* What you have to do *
What you return must be an exact copy of the lines in the listing below between the line holding "Given: Click the globe icon on 正在屏幕共享 tab" and the line holding "Screen dimensions: 858x496", inclusive, and nothing more.

Exercise data section start

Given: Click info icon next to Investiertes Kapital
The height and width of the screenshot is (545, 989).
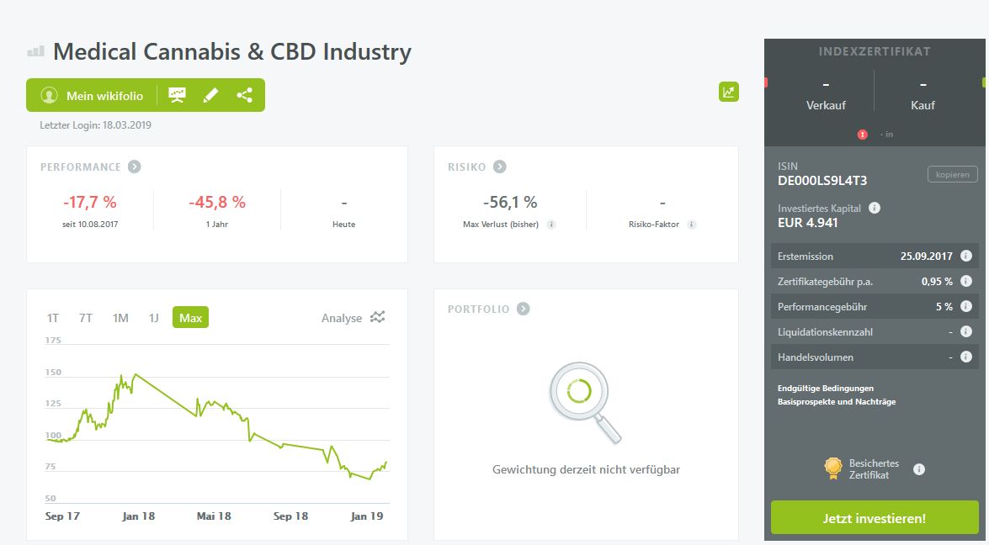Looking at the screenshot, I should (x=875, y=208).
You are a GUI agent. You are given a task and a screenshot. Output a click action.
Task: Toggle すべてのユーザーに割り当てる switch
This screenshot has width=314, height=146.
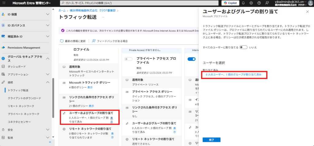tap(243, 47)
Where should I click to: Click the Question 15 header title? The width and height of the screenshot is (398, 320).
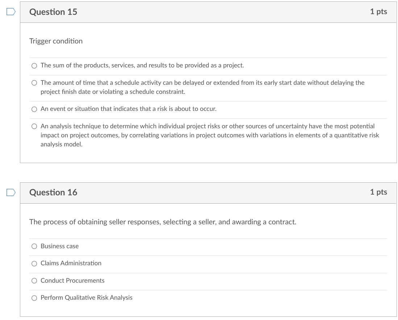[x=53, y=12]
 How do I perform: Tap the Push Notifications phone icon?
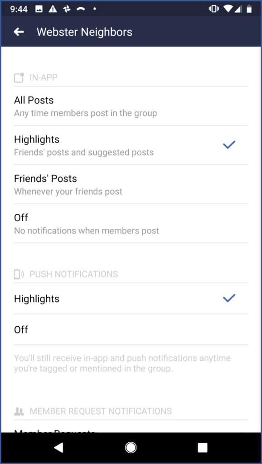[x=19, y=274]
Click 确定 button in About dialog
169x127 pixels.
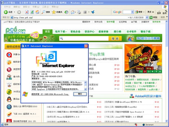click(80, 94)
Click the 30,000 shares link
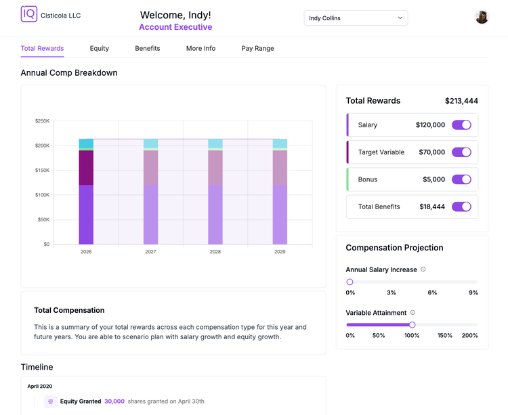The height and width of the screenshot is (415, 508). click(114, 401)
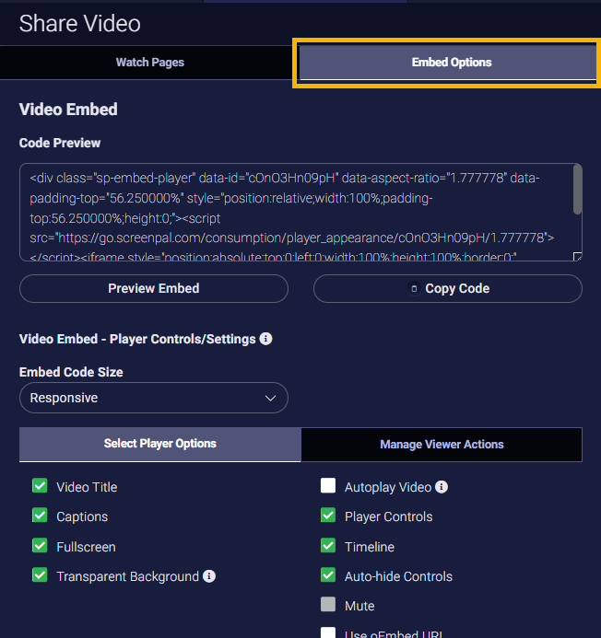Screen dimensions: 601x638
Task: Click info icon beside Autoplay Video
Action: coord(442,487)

Exercise data section end
Exercise data section start

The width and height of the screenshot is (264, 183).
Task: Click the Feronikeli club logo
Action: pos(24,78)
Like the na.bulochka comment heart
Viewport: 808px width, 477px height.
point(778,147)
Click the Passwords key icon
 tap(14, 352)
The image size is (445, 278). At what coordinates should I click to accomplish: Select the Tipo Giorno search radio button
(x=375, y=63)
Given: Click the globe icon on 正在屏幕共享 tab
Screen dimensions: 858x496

Exercise data section end

* Result of the task *
Given: Click the globe icon on 正在屏幕共享 tab
Screen dimensions: 858x496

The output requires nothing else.